This is an archived article that was published on sltrib.com in 2013, and information in the article may be outdated. It is provided only for personal research purposes and may not be reprinted.

It's an old refrain, but becoming more true with each passing year: Utah schools are underfunded, and the Legislature's "solutions" only shift the burden of paying for education to school districts.

The Tooele School District, facing a shortfall of $1 million in this year's budget after cutting nearly $12 million in recent years, might have to raise taxes or cut programs, close schools and lay off teachers and other employees to meet a $3 million projected deficit next year.

Education funding "reform" passed by the Legislature has shifted state funds from slower-growing districts such as Tooele to faster-growing areas.

Tooele School District received $2.4 million in 2011 from the state capital outlay fund, which helps districts pay off debt, add classrooms and adjust to enrollment surges. Tooele's share shrank by half the following year and now is just $430,000.

In 2008 the state capital outlay fund totaled $77 million. It now contains less than $15 million, and fast-growing districts where home values dropped sharply in the last five years but where enrollment climbed, are getting the bulk of the fund's payout.

But, more to the point than how funds are allocated is the fact there simply isn't enough money. Moving inadequate funds around, helping some districts while starving districts like Tooele, doesn't solve the state's education crisis.

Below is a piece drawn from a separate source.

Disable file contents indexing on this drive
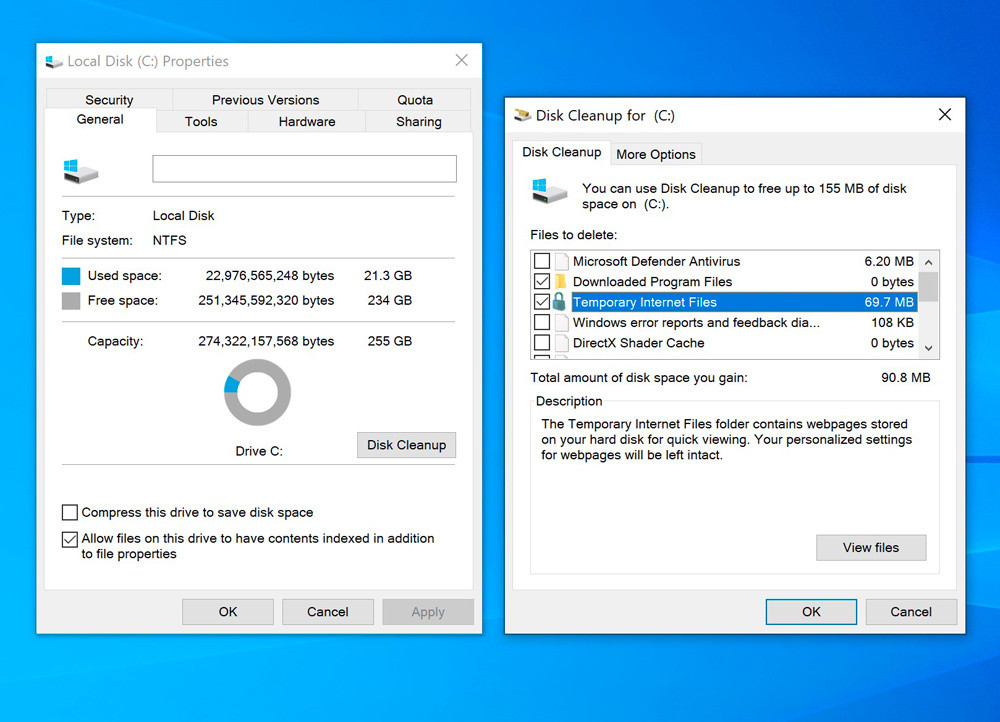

And, make no mistake, the Beehive State indeed has reached an education funding crisis.

Lawmakers this year put state revenue into per-student spending and crowed that they had increased funding for education more than at any time in the recent past. But most of the increase went to a small but necessary salary increase and to required pension and benefit funds. Very little, if any, new money went to instruction, with the exception of legislators' pet projects, including programs to boost science, technology, engineering and math.

Conservative Republican legislators refuse to be associated with anything resembling a tax increase, so they pass the buck to local districts that must act just to keep schools open.

State Sen. Howard Stephenson, chairman of the Senate committee that allocates public-school money, admits that "If you're a poor district with lots of students and very little tax base, that's a problem." But he and his colleagues have put distance between that problem and themselves.

Long the most underfunded education system in the nation, Utah schools need a new source of revenue — real additional revenue — and they need it soon.